Icon [1993 series]
42 issues [1993 - 1997]
1 - 42
On average probably the best of Milestone's titles, though initially I thought it was the weakest of their launch titles. It probably helped that it had the most consistent creative team, with Dwayne McDuffie and Mark Bright sticking around from the first issue to the last, with a minimum of fill-ins (only five issues aren't written by one of those two).
My initial interest in the Milestone line was that it was Denys Cowan's big project a few years after his work on THE QUESTION, which was a favourite. I wasn't at the time familiar with most of the other creators involved, but the characters looked good and the books were fairly inexpensive. While they had some rough spots, all of them were entertaining enough to keep picking up.
As I said, ICON was initially my least favourite of the books, although I did enjoy it. It took a while for it to get around to the point where we find out that the main character was the sidekick, Rocket, rather than the big guy with the cape. It gradually got better, pretty soon was my favourite of the books in the line (others of which got worse, but more on that later).
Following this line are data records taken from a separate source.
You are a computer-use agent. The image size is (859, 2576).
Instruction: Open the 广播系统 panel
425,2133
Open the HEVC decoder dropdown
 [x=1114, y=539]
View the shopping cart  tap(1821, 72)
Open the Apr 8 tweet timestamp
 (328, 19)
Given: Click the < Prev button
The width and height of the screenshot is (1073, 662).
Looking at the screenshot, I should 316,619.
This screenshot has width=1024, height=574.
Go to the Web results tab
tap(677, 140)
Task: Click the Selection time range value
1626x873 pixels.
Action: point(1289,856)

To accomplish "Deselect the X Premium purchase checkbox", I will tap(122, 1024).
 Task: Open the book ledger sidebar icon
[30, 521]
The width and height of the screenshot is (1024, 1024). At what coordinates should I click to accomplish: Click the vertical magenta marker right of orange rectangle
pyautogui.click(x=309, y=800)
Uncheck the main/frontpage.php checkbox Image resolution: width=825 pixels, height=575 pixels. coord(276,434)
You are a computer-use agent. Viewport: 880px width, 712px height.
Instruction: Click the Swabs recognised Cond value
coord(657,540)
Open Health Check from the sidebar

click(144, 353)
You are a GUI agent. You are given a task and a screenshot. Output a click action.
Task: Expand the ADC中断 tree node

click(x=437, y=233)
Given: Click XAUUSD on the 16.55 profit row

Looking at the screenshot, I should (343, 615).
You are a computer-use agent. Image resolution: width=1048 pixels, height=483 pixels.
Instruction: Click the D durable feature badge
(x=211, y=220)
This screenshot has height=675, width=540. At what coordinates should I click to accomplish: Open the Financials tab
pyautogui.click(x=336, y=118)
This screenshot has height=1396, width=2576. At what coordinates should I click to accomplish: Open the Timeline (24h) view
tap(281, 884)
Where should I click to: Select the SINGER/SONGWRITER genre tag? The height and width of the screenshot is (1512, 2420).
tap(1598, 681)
I also thought that this book did the best job of integrating guest bits of the rest of the Milestone characters and handling the occasional crossovers.
Unfortunately later in the series there were a few scheduling problems, with long gaps between issues, and it was eventually cancelled in the middle of a storyline. I guess getting on to a decade later it's time to give up the hope that it'll ever be finished.
Still, despite the lack of an ending, well worth seeking out, and back issues are pretty affordable, as is the one collection of the first 8 issues.
#13 is a guilty pleasure, but probably my favourite issue, featuring the debut of Buck Wild, Mercenary Man, an absurd but oddly endearing parody of 1970s "blaxploitation", one comic character in particular. He appeared a few more times (including uttering the immortal line "I refuse to be held down by the White Man's gravity"), up to his funeral in #30, a great finale.
#42 wisely took a break from the unfinished storyline to present another funeral for what became the final issue, and it's really a brilliant story, much better than it has a right to be. You'd think that injecting the unreality of a super-heroic universe into the real world concerns would cheapen it, but somehow it all comes together nicely here.